Which type of yeast did you use? Even with the standard yeast I only do one rising in the bowl before moving on to shaping. Rapid rise/quick yeast/instant whatever it's called can get added straight in with the dry ingredients and it actually can lose some of it's strength if you let it rise too much, you want it to just get puffy, not necessarily doubled before you punch it down. I like to use something that's see through, either a glass bowl or my fancy-pants dough bucket so i can check for bubbles along the bottom and side of the dough. Kinda like this picture, you can see it's gotten "puffy" and lots of bubble have formed.
524716
 


Cause i can't stop when i meet a challenge I've done more poking around about cinnamon rolls.
Went to my go-to site for baking, all of my bread & cookie recipes come from them as well as a bunch of tips, I've never had a failure when I bake their stuff. They have about 12 different kinds of cinnabun type things and they all have just one proofing before shaping and placing in the pan. Not sure why the one for the Main Street Bakery mentions the double rising, the yeast only has so much oomph in it?
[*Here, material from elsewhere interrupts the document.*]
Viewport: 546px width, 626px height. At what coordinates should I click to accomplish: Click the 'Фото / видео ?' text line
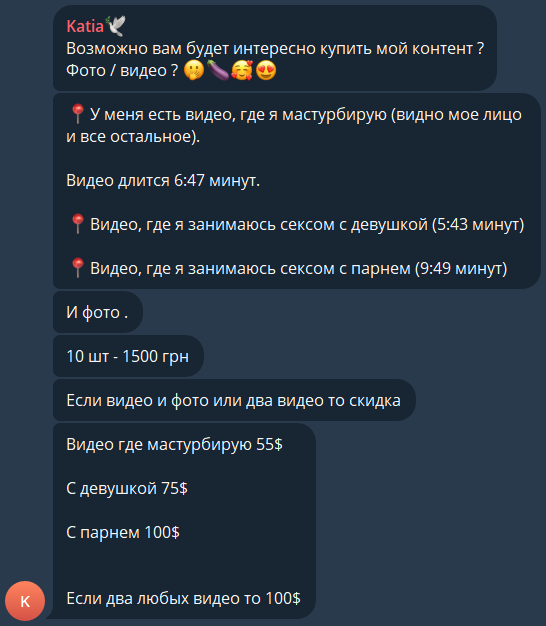pyautogui.click(x=122, y=71)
One other thing i forgot to mention is if you had too much flour in your dough it will throw the hydration ratio off and it won't rise well at all. Once i started weighing my ingredients instead of using measuring cups my results became consistent. Again, I don't think your rolls look bad at all but i know how frustrating it is to spend hours on something with an image in your mind of what you'll get to eat and then it misses the mark. You can always try again, like you said maybe not make so many, OR you could always freeze some for later!

Here's the website i was talking about. I love that they have blogs & videos of some of the recipes to help understand the ins & outs
KING ARTHUR BAKING
 
This is the cinnamon bun recipe I use. I never fails me. It is makes the most delicious, sweet, tender and fluffy dough EVER!!!!!! I always get rave reviews when I use this dough recipe. I do not use the filling recipe though. I do make the dough in my bread maker...and it turns out perfect every time. Do not be alarmed at how stiff it is. Once it rises after you have formed it into the rolls...it bakes up like a dream.
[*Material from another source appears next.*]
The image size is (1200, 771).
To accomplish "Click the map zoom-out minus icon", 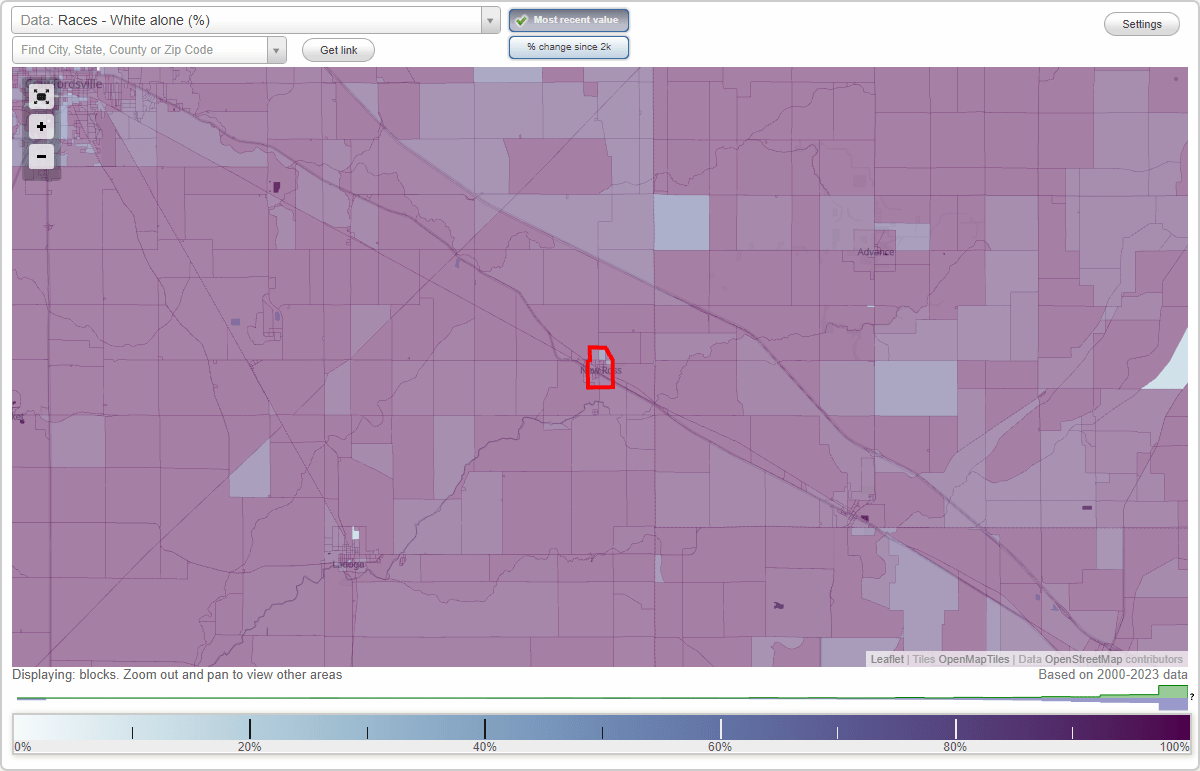I will click(x=41, y=156).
For my filling, I just put a nice layer of butter/marg over the whole surface of the rolled out dough. Put a generous layer of brown sugar...and then sprinkle cinnamon all over the top. roll it up, and cut into individual buns. I can determine how thick or thin I want them. I also for extra ooeeeyyy goodness, I put s light layer of butter and brown sugar on the bottom on my pans BEFORE I put the rolls into the pan to rise. My buns are NOT for the faint of heart :rolleyes1

Now I will be making cinnamon buns over the weekend. I am finally getting the fall itch to get some baking done!

https://www.allrecipes.com/recipe/20156/clone-of-a-cinnabon/
 
So I cut the left over buns in half and put them in the freezer. I just took out a piece to have with my tea. I took out the wonky little end piece from the roll that I only tossed in the baking pan because there was an open corner. This after thought of a roll is fluffy and what I was expecting from all of them. I wonder if the pans had no space for the rolls to fluff up??? None of the rest of them are like this one.